The octogenarian librarian
Rochester woman has lasting impact on classifications
By Heather J. Carlson
Staff at Golden Living Center Rochester East always knew 89-year-old Margaret Moody was an avid reader who had worked at Harvard Law Library.
But no one had any idea the accomplishments of this former librarian. It turns out the soft-spoken woman is responsible for helping revolutionize the way the library catalogued foreign law materials. The system was even named the "Moody Classification."
The story came to light thanks to Trinie Thai-Parker, a reference librarian at the Harvard Law School Library researching the lasting impact that Moody and her sister, Myrtle Moody, had on the library.
"I don’t feel there is a lot of recognition for the work that they did," Thai-Parker said.
Thai-Parker is putting together an oral history about the Moody sisters’ contributions to the law library.

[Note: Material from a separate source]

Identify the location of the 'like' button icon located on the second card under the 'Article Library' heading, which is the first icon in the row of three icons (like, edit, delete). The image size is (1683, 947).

Myrtle Moody died, but when Thai-Parker learned that Margaret Moody was living in Rochester, the librarian booked a ticket to Minnesota during the university’s spring break.
Margaret Moody was born in Rochester in 1918 and graduated from Rochester High School. She attended the University of Minnesota, studying foreign languages and library science. She was proficient in nine languages, including French, Latin, Russian, Turkish and Old English.
The Moody sisters in 1943 ended up at the Harvard Law Library. While working as assistant librarian, Margaret Moody helped create the Moody Classification — a way for cataloging foreign law literature that is still used at the Harvard Law School Library today. Thai-Parker said the system is important because it gives people an easy way to find foreign law information.
Besides helping come up with this cataloging system, Margaret Moody also edited several prestigious publications, including the Catalog of International Law and Relations.
Ask Moody about her time at Harvard and she remembers working as a librarian during World War II, with frequent blackouts. She also alludes to the challenge women faced in the professional world. Asked if she thinks the glass ceiling still exists, she replied, "I suppose so."
Moody moved back to Rochester a year ago to live in an elderly care facility.
As for Thai-Parker, she is planning to continue researching her oral history project to help highlight the work of the Moody sisters at an important time in America’s history.
"In America after (World War II), there was a great interest in helping understand foreign legal systems," Thai-Parker said. "There was an increased interest in foreign materials, and what Margaret and Myrtle both had were foreign language skills."